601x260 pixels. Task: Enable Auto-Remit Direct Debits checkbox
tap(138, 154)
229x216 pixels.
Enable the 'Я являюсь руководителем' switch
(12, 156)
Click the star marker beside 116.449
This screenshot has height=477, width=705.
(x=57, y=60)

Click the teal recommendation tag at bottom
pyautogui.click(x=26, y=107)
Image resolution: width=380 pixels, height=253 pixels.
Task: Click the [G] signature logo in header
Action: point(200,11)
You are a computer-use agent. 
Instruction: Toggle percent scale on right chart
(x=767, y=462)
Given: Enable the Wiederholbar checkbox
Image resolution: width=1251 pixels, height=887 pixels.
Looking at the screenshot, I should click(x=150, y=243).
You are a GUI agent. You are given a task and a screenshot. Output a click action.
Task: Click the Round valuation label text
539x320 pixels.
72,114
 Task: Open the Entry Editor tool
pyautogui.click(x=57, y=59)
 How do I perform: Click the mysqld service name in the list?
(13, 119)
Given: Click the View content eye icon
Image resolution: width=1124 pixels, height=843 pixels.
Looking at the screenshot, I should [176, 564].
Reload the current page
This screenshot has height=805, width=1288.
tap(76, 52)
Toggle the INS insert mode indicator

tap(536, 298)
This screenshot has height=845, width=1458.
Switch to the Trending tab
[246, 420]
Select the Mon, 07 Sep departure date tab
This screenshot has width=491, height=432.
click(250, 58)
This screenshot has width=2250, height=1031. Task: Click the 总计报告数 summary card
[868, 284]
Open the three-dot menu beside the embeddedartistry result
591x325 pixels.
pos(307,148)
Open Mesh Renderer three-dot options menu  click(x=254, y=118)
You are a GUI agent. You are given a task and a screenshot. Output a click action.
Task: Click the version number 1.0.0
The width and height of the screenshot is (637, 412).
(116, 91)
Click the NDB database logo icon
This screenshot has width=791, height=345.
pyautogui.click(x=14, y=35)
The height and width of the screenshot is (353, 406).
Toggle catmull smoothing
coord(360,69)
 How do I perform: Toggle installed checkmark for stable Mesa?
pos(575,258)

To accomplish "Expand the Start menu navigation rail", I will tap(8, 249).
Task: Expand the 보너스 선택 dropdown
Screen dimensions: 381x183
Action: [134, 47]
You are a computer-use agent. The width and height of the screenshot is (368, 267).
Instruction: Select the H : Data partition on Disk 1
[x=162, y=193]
=-=-=
Can you swap every "checkbox" in the listing above for "tick box" and give the whole listing again with nothing else changed?

601x260 pixels. Task: Enable Auto-Remit Direct Debits tick box
tap(138, 154)
229x216 pixels.
Enable the 'Я являюсь руководителем' switch
(12, 156)
Click the star marker beside 116.449
This screenshot has height=477, width=705.
(x=57, y=60)

Click the teal recommendation tag at bottom
pyautogui.click(x=26, y=107)
Image resolution: width=380 pixels, height=253 pixels.
Task: Click the [G] signature logo in header
Action: point(200,11)
You are a computer-use agent. 
Instruction: Toggle percent scale on right chart
(x=767, y=462)
Given: Enable the Wiederholbar tick box
Image resolution: width=1251 pixels, height=887 pixels.
Looking at the screenshot, I should click(x=150, y=243).
You are a GUI agent. You are given a task and a screenshot. Output a click action.
Task: Click the Round valuation label text
539x320 pixels.
72,114
 Task: Open the Entry Editor tool
pyautogui.click(x=57, y=59)
 How do I perform: Click the mysqld service name in the list?
(13, 119)
Given: Click the View content eye icon
Image resolution: width=1124 pixels, height=843 pixels.
Looking at the screenshot, I should [176, 564].
Reload the current page
This screenshot has height=805, width=1288.
tap(76, 52)
Toggle the INS insert mode indicator

tap(536, 298)
This screenshot has height=845, width=1458.
Switch to the Trending tab
[246, 420]
Select the Mon, 07 Sep departure date tab
This screenshot has width=491, height=432.
click(250, 58)
This screenshot has width=2250, height=1031. Task: Click the 总计报告数 summary card
[868, 284]
Open the three-dot menu beside the embeddedartistry result
591x325 pixels.
pos(307,148)
Open Mesh Renderer three-dot options menu  click(x=254, y=118)
You are a GUI agent. You are given a task and a screenshot. Output a click action.
Task: Click the version number 1.0.0
The width and height of the screenshot is (637, 412).
(116, 91)
Click the NDB database logo icon
This screenshot has width=791, height=345.
pyautogui.click(x=14, y=35)
The height and width of the screenshot is (353, 406).
Toggle catmull smoothing
coord(360,69)
 How do I perform: Toggle installed checkmark for stable Mesa?
pos(575,258)

To accomplish "Expand the Start menu navigation rail", I will tap(8, 249).
Task: Expand the 보너스 선택 dropdown
Screen dimensions: 381x183
Action: [134, 47]
You are a computer-use agent. The width and height of the screenshot is (368, 267).
Instruction: Select the H : Data partition on Disk 1
[x=162, y=193]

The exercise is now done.